Both shows are reminders of how food-focused TV can transport us, offering comforting escapism in the case of “The Great British Baking Show,” and blending history, sociology, current affairs, and mouth-watering views of delicious food in “Taste the Nation: Holiday Edition.”
That said, the new season of “The Great British Baking Show” hasn’t exactly taken off, in social media terms. The “Popular on Netflix” list features “Squid Game,” the dystopian sensation from South Korea, along with “Maid,” “Sex Education,” the “Seinfeld” reruns that now live on Netflix, a new season of the stalker drama “You,” and more offerings that aren’t nearly as cuddly as “The Great British Baking Show.”
It’s true that “The Great British Baking Show” is still displaying an overly enthusiastic embrace for “Showstopper” challenges that focus on contestants’ ability to construct improbably huge creations. To paraphrase Fabio Viviani from an earlier season of “Top Chef,” this is, after all, “The Great British Baking Show,” not “The Great British Engineering Show.”
And, as long as we’re airing grumpy grievances, it’s also a fact that hosts Noel Fielding and Matt Lucas don’t provide the kind of cozy company that earlier season hosts Mel Giedroyc and Sue Perkins dished up like extra servings of pie. Sandi Toksvig, who worked with Fielding before departing, is also missed. Fielding and Lucas come off as a bit too-hip-for-this, which isn’t the biscuits-and-tea atmosphere we’re looking for in “The Great British Baking Show.”

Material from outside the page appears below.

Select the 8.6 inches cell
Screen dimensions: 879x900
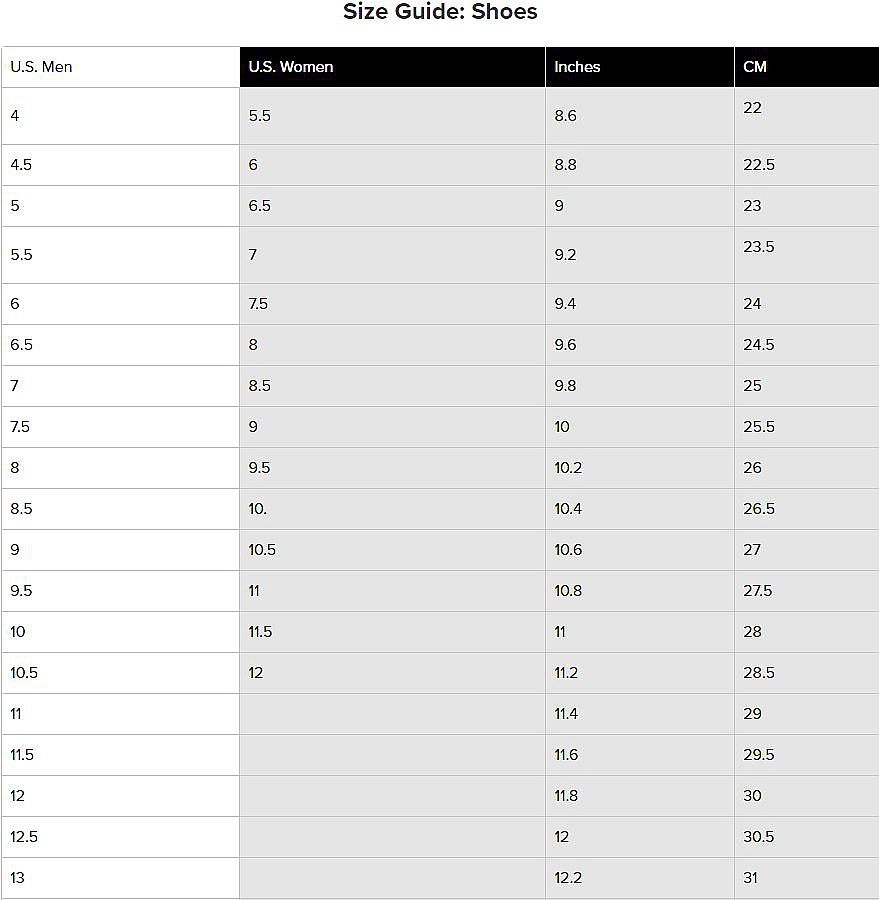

But even with those caveats, the new season features a likable group of contestants. Judges Paul Hollywood and Prue Leith are as reliable as ever, and Leith, who inherited the tricky task of replacing the beloved Mary Berry, has become a warm, especially entertaining presence.

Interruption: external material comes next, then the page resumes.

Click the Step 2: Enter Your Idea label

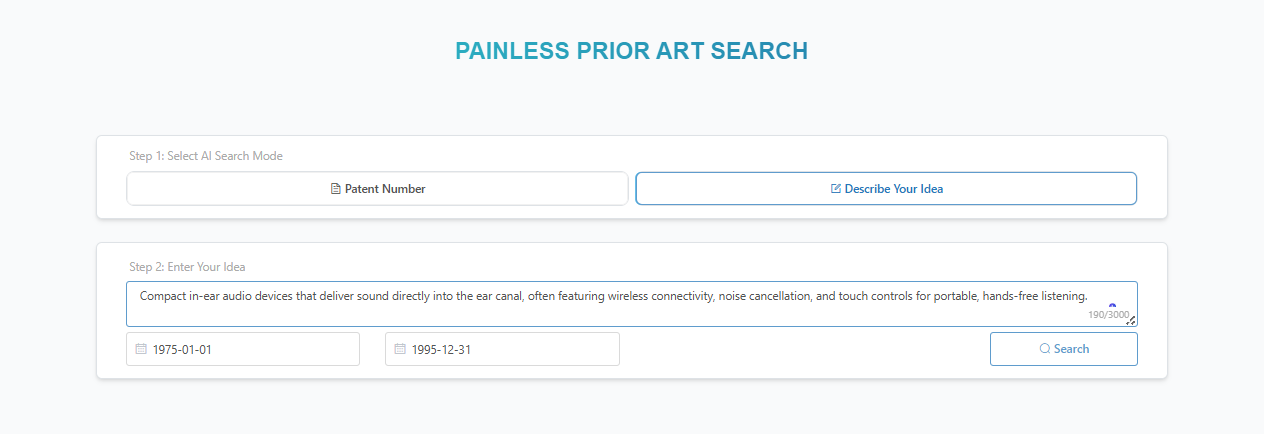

“Taste the Nation: Holiday Edition” takes on a more complicated task, as Lakshmi, herself an immigrant from India, travels around the U.S. to talk with people whose history speaks volumes about immigration, assimilation, and trying to find the balance between honoring tradition and forming new pathways.
In the new series of four episodes, each about a half-hour, Lakshmi continues her mission of exploring how immigrant culture and cooking have become a part of what we consider American food.
In “Taste the Nation: Holiday Edition,” Lakshmi takes viewers to New York, for a look at how Jewish immigrants shaped the city’s culinary scene, and celebrated Hanukkah; Miami, for an illuminating exploration of Cubans who brought traditions and food to the U.S.; and Los Angeles’ Koreatown, where history and innovation meet for celebrations of the Lunar New Year.
The most affecting episode involves Lakshmi meeting with members of the Wampanoag Nation in Cape Cod and Martha’s Vineyard. The myths of Thanksgiving so many children grew up learning in school are addressed, as the voices of indigenous people take precedence.
Titled “Truth and the Turkey Tale,” the episode recalls one of the standout installments from the “Top Chef” season that was based in Portland, in which the chefs cooked with foods sacred to members of the Confederated Tribes of the Umatilla Indian Reservation.
While both the new seasons of “The Great British Baking Show” and “Taste the Nation: Holiday Edition” run the risk of getting lost in a crowd of other TV food shows (a new season of “Nailed It!,” “Baking Impossible,” “The Next Thing You Eat,” “Snoop and Martha’s Very Tasty Halloween,” etc.), each boasts their own special sauce, and that makes them worth savoring.
The 2021 season of “The Great British Baking Show” is continuing to stream on Netflix; “Taste the Nation: Holiday Edition” streams beginning Thursday, Nov. 4, on Hulu.